The Supreme Court’s (SC) latest judgement in the Board of Control for Cricket in India (BCCI) versus petitioners Bihar Cricket Association case has kept the Indian cricket fan upmost in mind. BCCI president N Srinivasan has to make way for legendary cricketer Sunil “Sunny” Gavaskar who will act as the interim president for the duration of the Indian Premier League’s (IPL) seventh edition.
 
It is obvious that the SC has taken this decision to re-instil faith in the average Indian cricket fan who was disillusioned by the murky happenings viz. spot fixing and illegal betting by key members of a few franchisees of the IPL. Over the past six seasons the blue riband tournament has seen millions of dollars being invested in it and has captured the fancy of cricket followers – actually increasing the ‘fan base’ to an astounding number.
 
Fortunately, the SC has allowed the BCCI to continue hosting the tournament for the seventh season and has also allowed two teams - Chennai Super Kings (CSK) and Rajasthan Royals (RR) – which were surrounded by controversy, to be a part of the series.  This is good news for the fans, players, franchise owners, media and the many people that are involved in the running of the tournament.
 
With the IPL a few weeks away, SC’s rider that no employee of India Cements, the company headed by N Srinivasan and which owns CSK, will be part of the BCCI is a hitch that needs to be resolved by the august body. For starters, Sunder Raman the IPL CEO happens to be part of the company. Not just that but many people involved with India Cements are part of the BCCI in various capacities – from coaching to administration.
 
SC’s directive that Gavaskar will now oversee the IPL Governing Council (which includes his brother–in-law and the other Indian legend, Gundappa Viswanath) in running the tournament has sent a strong message to the people associated with the tournament.
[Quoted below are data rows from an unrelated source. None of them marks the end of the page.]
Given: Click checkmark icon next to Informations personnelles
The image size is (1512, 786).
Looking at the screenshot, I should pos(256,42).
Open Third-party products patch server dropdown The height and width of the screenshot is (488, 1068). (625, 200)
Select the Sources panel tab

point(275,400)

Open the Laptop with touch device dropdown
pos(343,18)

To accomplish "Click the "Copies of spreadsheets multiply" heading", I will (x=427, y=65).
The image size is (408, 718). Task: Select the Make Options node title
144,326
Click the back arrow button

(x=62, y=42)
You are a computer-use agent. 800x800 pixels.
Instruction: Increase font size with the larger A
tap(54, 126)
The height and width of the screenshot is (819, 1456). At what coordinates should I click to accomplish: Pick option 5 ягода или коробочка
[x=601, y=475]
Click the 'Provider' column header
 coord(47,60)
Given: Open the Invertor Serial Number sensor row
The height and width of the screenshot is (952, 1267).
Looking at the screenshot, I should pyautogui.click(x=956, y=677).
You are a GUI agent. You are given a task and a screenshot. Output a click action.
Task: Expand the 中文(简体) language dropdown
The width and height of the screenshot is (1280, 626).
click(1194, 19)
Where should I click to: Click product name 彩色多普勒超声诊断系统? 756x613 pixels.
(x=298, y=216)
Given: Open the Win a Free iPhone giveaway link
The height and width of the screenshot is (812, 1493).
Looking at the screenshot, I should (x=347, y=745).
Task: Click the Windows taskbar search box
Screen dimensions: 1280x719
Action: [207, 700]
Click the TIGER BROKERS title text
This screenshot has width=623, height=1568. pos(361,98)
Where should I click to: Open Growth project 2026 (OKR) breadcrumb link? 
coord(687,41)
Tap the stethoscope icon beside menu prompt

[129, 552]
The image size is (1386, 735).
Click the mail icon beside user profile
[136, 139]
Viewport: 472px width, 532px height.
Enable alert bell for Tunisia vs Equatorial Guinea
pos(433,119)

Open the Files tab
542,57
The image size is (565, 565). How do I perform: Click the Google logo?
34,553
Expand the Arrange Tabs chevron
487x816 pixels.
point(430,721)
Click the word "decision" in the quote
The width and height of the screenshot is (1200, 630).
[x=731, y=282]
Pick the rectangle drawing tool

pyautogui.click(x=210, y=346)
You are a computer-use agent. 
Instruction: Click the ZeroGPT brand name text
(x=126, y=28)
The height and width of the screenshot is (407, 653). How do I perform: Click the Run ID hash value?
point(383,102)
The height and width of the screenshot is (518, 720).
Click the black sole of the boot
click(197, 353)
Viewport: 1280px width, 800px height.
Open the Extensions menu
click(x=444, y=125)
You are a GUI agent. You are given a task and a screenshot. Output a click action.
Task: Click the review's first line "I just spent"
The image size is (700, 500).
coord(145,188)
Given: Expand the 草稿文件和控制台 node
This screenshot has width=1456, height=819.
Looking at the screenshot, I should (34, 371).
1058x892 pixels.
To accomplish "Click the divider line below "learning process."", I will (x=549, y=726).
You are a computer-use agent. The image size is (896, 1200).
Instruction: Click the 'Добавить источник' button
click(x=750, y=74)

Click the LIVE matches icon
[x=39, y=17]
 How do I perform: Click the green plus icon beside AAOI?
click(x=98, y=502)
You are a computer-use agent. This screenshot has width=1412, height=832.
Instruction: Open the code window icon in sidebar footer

Gavaskar is known for his diligence, prudence, patience and for his inclination to play with a straight bat.  Given his reputation as a disciplinarian on and off the field during his playing days, it will be difficult for anyone to twist and turn a norm under his watchful eye.
 
From what one understands, SC’s latest directive is the first of the many changes that may be in the offing. The next hearing, scheduled in mid-April, will be decisive for the BCCI who will be hoping that the apex court will not cause more changes and disrupt the portals of the ‘most exclusive club in India.’
 
The SC, by allowing the IPL to continue, has given a breather to the players and fans and has signalled BCCI in clear terms to shape up or face the consequences. Never before in the history of the game in India has a judicial body intervened to set the house right. BCCI, since its inception in 1928, has had conscientious administrators who kept the game above politics. Knowing Gavaskar’s penchant for fair play, Indian fans can rest be assured that underarm tactics will be met with a straight bat. Howwzat!!!
 
(Hemant Kenkre is a Communications specialist, cricket columnist and former Bombay University cricketer and the views expressed are his own.)